On Tuesday 14th September, Solana went down. This was caused by a flood of transactions overwhelming the chain. These transactions ground the network to a halt, temporarily.
While this drop-off was relatively short, it was acutely felt by the community. Many services that rely on Solana suffered downtime. These included exchanges, NFTs and staking providers.
Fortunately, the community rallied and successfully restored the heartbeat of Solana. Following a successful restart, we have seen a strong recovery. Services such as dApps, block explorers and validators are back running smoothly again.
As a Solana validator, Blockdaemon is committed to the health and success of the Solana blockchain. We actively participated in successfully rebooting the blockchain.
Through this outage, we have all learned 3 key lessons:
1. The Importance of Community Collaboration
The blockchain industry relies on the active participation of millions around the world. This participation is not coordinated by any central actor. Each entity is independent, yet interdependent on everyone else. There is no clearer example than what happened with Solana.
Fixing the problem relied on the collective efforts of engineers, network validators, community managers and more, from all walks of life. Some of these were volunteers who love the project. Others have large skin in the game to see Solana succeed.
Being able to collaborate with the community on various social channels was key. By staying active in the Solana Validator Discord, we were able to send and receive updates in real-time. This is what allowed us to be one of the first validators (and RPC nodes) ready for the network restart.
The lesson here is clear. This level of active participation is important in blockchain communities.
Validators can too easily remain anonymous and simply carry out their on-chain duties. However, being proactive has major advantages. We become aware of problems much faster than others who take a “set it and forget it” approach. This comes from having an active seat at the table.

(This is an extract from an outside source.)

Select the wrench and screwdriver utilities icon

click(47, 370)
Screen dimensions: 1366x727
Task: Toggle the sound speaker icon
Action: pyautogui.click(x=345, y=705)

2. Reaction Speed is Vital
Blockchain is the industry that never sleeps. Our 24/7 node monitoring means we’re prepared to rapidly respond to network changes. We had a response time of around 30 minutes for the successful network restart that took place.
The lesson is that predicting if a black swan event will occur with a network is virtually impossible. Reacting fast when a problem does occur is ultimately more important.
We cannot control the former, but we can control the latter. Our rapid reaction time comes from our engineering excellence, internal processes and ability to be nimble.
3. Have a Plan, and Get it Done
The quick fix and restart can be attributed to a few factors.
Firstly, we had a plan. Our dedicated engineers spent considerable effort developing and implementing a failover plan. We monitor for exactly this reason and we’re ready to react if things go bad.
Secondly, our startup hands-on get it done approach. Our world-class engineering teams deliver manual failovers when necessary. This means our engineers manually intervene in failover procedures using our internally documented runbooks.
Both Blockdaemon and our data center providers monitor Solana nodes. This includes our validator nodes and a dozen or so RPC nodes. We firmly believe that the ongoing lesson is that planning ahead is important. Having a procedure in place for events such as this is key to minimizing downtime.
In the end, Blockdaemon restarted all of our nodes without any excess downtime. We were at the front line of the network restart.
We are extremely proud to be part of a community that bands together in times of difficulties.
We offer nodes on over 40 protocols, and we are committed to every single one. We actively support the individual communities we are part of.
By looking back at what happened, we can all learn lessons. This helps us, the world’s largest independent blockchain infrastructure provider, deliver the best service in the industry.